3) While I wouldn’t say this DLC is 100% successful in what it’s trying to do, it gets much closer to telling the kind of story Naughty Dog probably intended.  Or to put it differently, this DLC is what TLoU should have been from start to finish.


I’m not even joking.  I was sitting there watching my bro play through it, and I was just shaking my damn head and thinking to myself, “Why wasn’t this in the main game?”  It should have been. It really should have been in the main game -- because the fact that it isn’t only highlights the problems with DLC practices at large. 
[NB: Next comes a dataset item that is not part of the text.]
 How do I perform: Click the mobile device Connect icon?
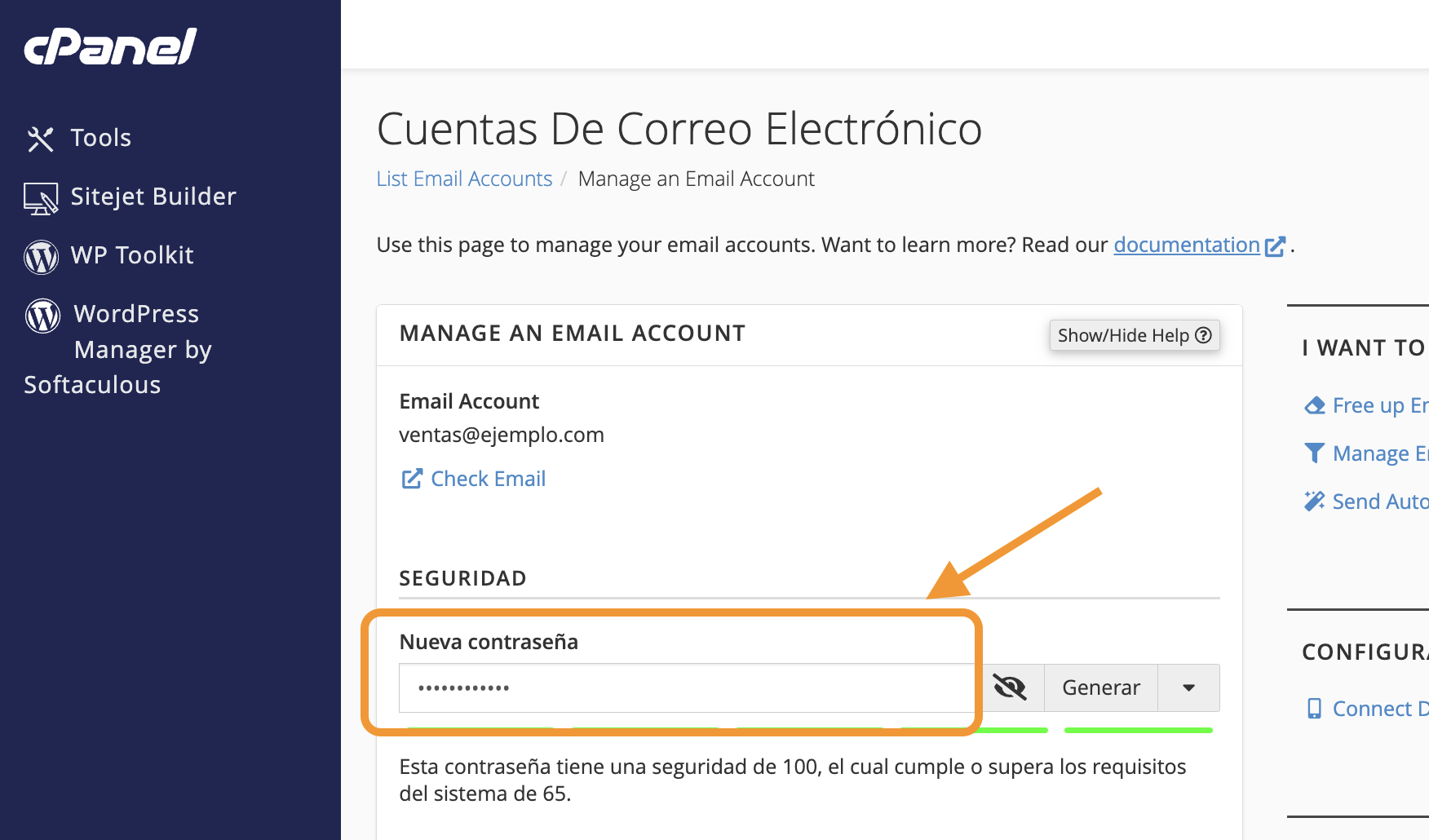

I wouldn’t say Left Behind is an integral part of the story (what happens in it is pretty much just one foregone conclusion after another), but for what it’s trying to accomplish and what it says about its characters/world, I’m just baffled as to why this section had to get cut out.  You could make the argument that it wasn’t done yet and the devs had deadlines to stick to, but they should have found a way to work this stuff in.  It’s as if they cut key scenes out of a Shakespeare play and expected theater-goers to come back in eight months to fill in the plot holes their absence left.
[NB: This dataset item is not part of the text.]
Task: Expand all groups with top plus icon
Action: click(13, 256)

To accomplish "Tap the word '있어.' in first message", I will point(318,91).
They can’t even pretend like they didn’t plan to leave out this chunk of the story (giving the title Left Behind a whole new meaning).  Ellie mentions the main chunk of this DLC -- sneaking through a mall with her friend Riley, goofing off, attracting zombies, and Riley biting it -- in a passing conversation.  Why wasn’t it in the main game, given that they slid it into a slot in TLoU’s chronology anyway?  Why would they keep a potentially-interesting event, and a much-needed change of pace, out of gamers’ hands?  Beyond that, why would they leave the other part -- explaining what happened in the time between Joel’s fall on a rebar spike and Ellie rescuing him -- out, considering that it left people wondering for months how she managed to help Joel despite conventional knowledge suggesting it was impossible?  It’s not as if they can use the excuse “to keep player/character focus on Joel”, because they ended up switching to Ellie anyway.

I’ve said it before, and I’ll say it again.  I don’t understand this industry anymore.
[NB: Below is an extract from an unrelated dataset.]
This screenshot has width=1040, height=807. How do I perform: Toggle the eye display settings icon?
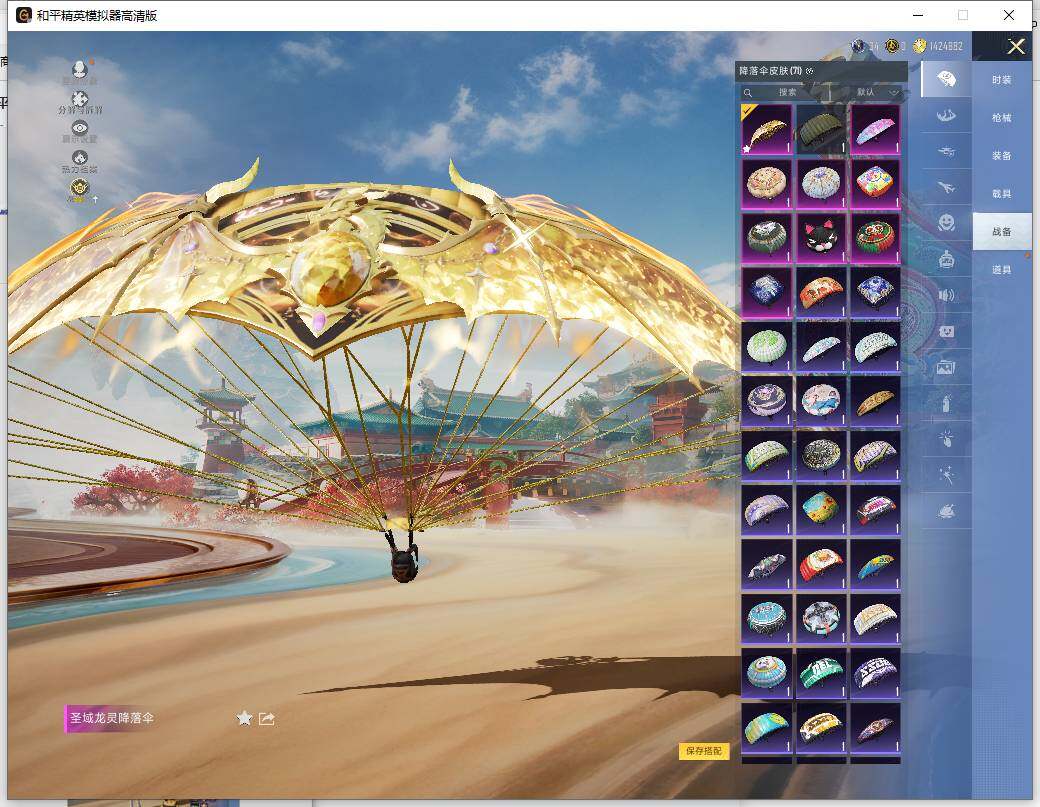[x=80, y=129]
But whatever.  Because once more, you get to play as Ellie.  The way it should have been in the first place.


It is absolutely unreal how big a difference it makes for TLoU when you take Joel Grumpybuns out of the equation.  It’s not even funny how much-improved the game becomes.    It’s been more than half a year since I finished the main game, and I’m having a hard time remembering anything unique or distinct about the character besides his incredible sonar-beard.  If you got something out of him, that’s fine, but for me?  He was a dead-end of a character.  Just a cut above a stand-in, and one that made the people around him (Ellie) worse. 

To put it a different way, Joel was someone you had to experience TLoU as; Ellie was someone you wanted to experience TLoU with.  Not just because that was the way the game was made -- and let’s not think too hard about the negative connotations there -- but because Ellie was actually allowed to have a presence and a personality.  Granted it wasn’t the most original or glowing personality ever, and Joel did his damnedest to stamp it out until the plot said so, but it was something.  I’d gladly take something over nothing -- though why so many other creators would choose the latter over the former is a question best left to the Sage of Light Rauru.


I need to play that game someday.

With Left Behind, Ellie finally gets a chance to become -- or at least come closer to -- being the character that she was supposed to be, precisely because she’s not getting boxed in by Joel.  In fact, it’s almost as if the reverse happens; Ellie’s friend Riley brings out the best of her, and in her own right is a much more interesting character than Joel OR Ellie.  She’s torn between extremes and paths to follow; she has to decide if she wants to join up with the Fireflies (which she does), but she also wants to be with Ellie, and hold onto that relationship and her past life as tightly as she can -- to the point where she’d risk everything just to take back some missing water guns, or goof off in a mall with Ellie despite it being a ridiculously terrible idea to do so.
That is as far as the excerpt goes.